### [Try it]
Every line that includes the word "will" needs to be copied from the listing.

○ ○ ○ ○

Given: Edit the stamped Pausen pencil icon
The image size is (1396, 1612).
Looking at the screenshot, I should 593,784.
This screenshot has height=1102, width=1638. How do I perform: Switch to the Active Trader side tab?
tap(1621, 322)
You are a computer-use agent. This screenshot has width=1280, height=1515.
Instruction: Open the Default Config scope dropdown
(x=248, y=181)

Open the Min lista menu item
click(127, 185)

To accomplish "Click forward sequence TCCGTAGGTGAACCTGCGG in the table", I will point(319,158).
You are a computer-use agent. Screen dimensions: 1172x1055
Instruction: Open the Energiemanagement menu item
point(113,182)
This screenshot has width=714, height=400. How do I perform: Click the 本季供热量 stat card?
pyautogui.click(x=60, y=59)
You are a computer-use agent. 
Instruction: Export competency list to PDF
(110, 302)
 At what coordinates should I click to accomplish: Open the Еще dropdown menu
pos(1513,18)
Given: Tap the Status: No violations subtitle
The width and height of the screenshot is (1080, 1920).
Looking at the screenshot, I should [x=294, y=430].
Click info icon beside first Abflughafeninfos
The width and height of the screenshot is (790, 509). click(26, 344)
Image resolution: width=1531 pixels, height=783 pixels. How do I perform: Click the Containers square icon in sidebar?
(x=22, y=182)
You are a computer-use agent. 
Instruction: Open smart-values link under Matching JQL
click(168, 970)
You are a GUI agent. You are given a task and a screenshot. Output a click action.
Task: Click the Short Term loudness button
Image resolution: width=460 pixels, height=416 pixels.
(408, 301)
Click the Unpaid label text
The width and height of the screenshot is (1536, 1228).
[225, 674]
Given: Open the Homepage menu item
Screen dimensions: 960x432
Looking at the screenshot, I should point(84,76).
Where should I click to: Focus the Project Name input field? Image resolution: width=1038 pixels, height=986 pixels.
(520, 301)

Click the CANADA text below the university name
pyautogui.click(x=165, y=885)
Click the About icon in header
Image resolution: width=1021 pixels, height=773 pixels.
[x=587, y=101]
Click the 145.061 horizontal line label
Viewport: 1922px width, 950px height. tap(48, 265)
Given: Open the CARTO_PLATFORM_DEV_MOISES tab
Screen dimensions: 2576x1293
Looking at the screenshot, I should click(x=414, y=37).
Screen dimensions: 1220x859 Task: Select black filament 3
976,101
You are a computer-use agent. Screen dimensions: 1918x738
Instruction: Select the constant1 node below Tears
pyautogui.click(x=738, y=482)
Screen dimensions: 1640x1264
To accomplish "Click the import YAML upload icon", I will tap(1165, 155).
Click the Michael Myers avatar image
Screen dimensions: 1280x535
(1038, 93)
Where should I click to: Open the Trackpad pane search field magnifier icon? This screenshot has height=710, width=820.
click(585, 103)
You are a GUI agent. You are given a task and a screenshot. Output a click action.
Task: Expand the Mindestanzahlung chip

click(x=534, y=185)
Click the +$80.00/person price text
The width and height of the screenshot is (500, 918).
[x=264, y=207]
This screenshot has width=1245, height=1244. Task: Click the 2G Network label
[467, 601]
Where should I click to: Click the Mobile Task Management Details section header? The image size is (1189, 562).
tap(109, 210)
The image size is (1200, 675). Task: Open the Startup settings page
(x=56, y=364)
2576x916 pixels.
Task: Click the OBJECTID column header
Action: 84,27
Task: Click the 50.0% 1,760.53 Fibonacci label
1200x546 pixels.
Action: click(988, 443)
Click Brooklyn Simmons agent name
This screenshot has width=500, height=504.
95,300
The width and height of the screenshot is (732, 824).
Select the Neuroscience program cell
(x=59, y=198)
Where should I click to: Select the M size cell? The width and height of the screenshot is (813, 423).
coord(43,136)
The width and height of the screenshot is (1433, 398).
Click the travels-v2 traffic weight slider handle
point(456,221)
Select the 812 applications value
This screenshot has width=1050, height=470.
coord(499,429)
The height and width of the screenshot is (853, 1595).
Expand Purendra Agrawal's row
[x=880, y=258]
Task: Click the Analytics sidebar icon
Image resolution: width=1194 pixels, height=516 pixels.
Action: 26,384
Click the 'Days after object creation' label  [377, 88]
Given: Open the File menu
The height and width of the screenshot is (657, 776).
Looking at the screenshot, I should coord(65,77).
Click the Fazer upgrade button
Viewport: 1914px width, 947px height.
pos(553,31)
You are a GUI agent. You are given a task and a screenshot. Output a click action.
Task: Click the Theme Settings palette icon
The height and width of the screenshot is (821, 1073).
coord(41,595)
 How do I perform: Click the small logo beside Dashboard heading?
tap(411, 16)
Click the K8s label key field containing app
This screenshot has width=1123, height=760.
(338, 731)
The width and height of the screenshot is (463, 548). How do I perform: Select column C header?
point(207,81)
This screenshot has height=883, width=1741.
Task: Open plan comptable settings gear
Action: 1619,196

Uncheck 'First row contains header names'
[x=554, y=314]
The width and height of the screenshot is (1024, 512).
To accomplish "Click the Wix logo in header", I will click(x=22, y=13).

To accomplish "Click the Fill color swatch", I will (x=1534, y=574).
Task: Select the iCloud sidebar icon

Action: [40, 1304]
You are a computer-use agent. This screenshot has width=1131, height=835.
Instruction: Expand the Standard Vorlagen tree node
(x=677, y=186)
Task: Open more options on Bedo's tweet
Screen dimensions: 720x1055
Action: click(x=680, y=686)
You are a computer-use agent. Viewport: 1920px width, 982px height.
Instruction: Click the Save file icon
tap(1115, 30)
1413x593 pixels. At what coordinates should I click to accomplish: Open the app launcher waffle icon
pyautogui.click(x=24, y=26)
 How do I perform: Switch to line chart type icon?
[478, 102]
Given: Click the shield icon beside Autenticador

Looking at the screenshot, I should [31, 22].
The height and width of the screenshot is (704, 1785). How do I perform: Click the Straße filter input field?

○ ○ ○ ○

### [Exercise output]
To accomplish "Click forward sequence TCCGTAGGTGAACCTGCGG in the table", I will point(319,158).
To accomplish "Click the import YAML upload icon", I will tap(1165, 155).
To accomplish "Click the Wix logo in header", I will click(x=22, y=13).
To accomplish "Click the Fill color swatch", I will (x=1534, y=574).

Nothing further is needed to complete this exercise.